--- BEGIN Page ---
Published in Insights, The New Zealand Initiative’s newsletter, 2 August 2013
Recently, I met a New Zealander who asked me how I, as a relatively newly arrived foreigner, experienced New Zealand. I returned the question straight back to him. Though he was born and raised here, he had spent the last 20-odd years abroad and only recently returned home. So he was almost as new to the country as I was.
Funnily, both our perspectives on New Zealand were overlapping as we stumbled over the same issues. What irritated both of us the most was the strange ways in which political debates are conducted. We thought the degree of polarisation in New Zealand was a lot greater compared to Britain and continental Europe. Political discourse here did not allow for any nuances but resorted to stereotypes, clichés and name-calling.
One such example is the opposition’s plan to introduce a single-buyer model for the electricity market. Neither he nor I was particularly fond of the idea (unsurprisingly, I might add, because we are both economists).
However, we found it hard to get overly agitated by the issue. At least not in the same way in which government politicians denounced the Labour/Greens plan as ‘Stalinist’ or ‘North Korean’. Conversely, we could not see why a more liberalised electricity market had to be described as ‘extreme right-wing’, ‘capitalist’ and ‘an exploitation of consumers’. The single-buyer model may be far from ideal but it could probably be made to work. In any case, we could at least understand why this plan was proposed and what it was meant to achieve.
--- END Page ---
### Exercise task 1
List every word or phrase that the newsletter piece on New Zealand's political debates, above, sets inside single quotation marks.
### Exercise task 2
Extend the newsletter piece on New Zealand's political debates with a few more paragraphs, picking up after its final sentence.
--- BEGIN Data extract ---
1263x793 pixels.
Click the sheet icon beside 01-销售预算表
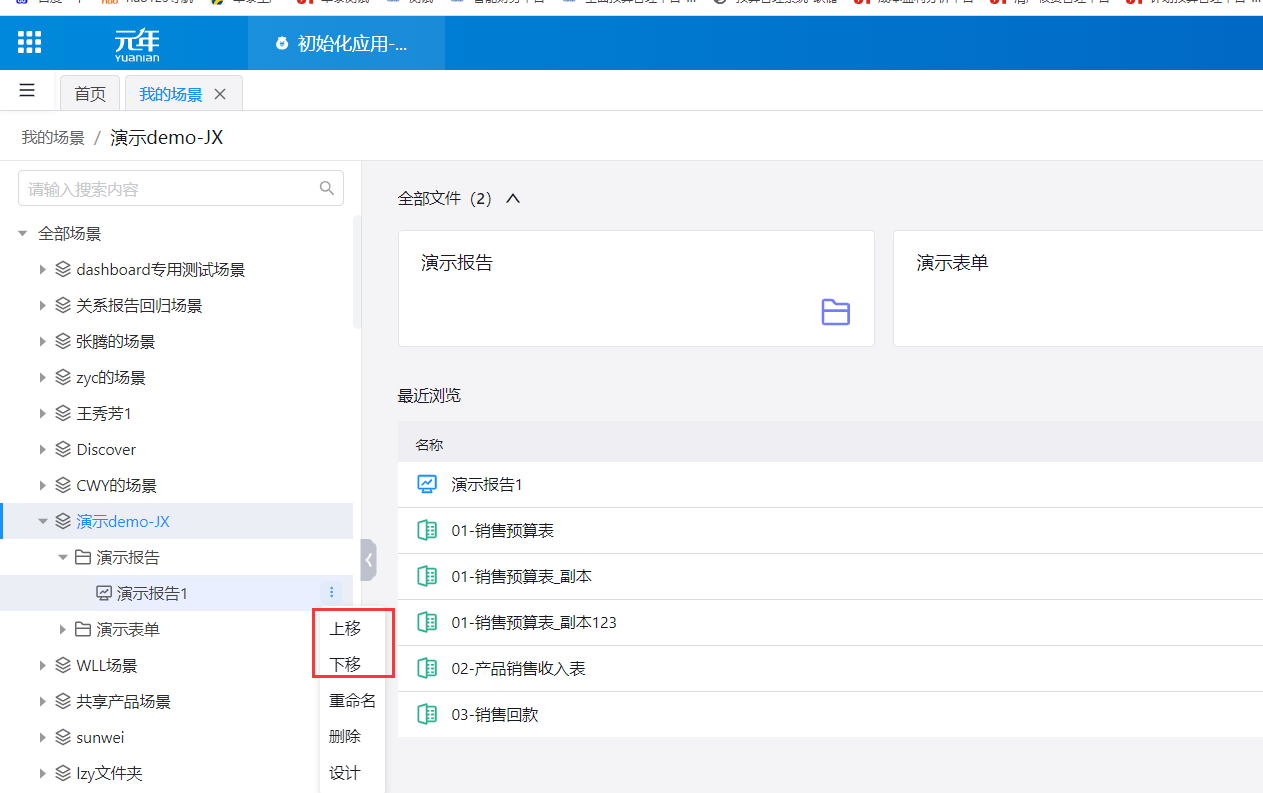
--- END Data extract ---
--- BEGIN Data extract ---
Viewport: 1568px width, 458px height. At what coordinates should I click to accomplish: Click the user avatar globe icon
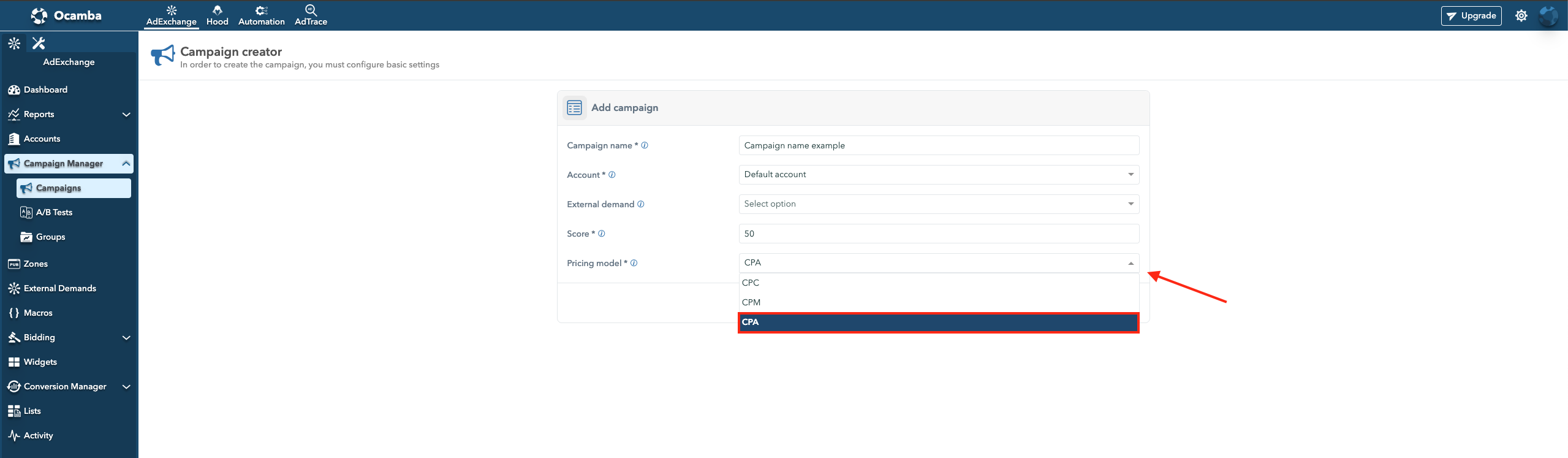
--- END Data extract ---
### Task answer 1
‘Stalinist’
‘North Korean’
‘extreme right-wing’
‘capitalist’
‘an exploitation of consumers’

### Task answer 2
Certainly one can hold strong and vastly different views on policies without morally denigrating the other side. Neither does it hurt to admit that your opponent may be driven by the same wish as you to positively contribute to society. He may still be wrong, to be sure, but that does not make him a bad or socially repugnant person.
What is desirable, therefore, is a political climate that allows mature conversations on policy. Not every proposal is automatically dubious just because it originates from your political opponents. A more civilised discourse that is tough but fair is what New Zealand lacks.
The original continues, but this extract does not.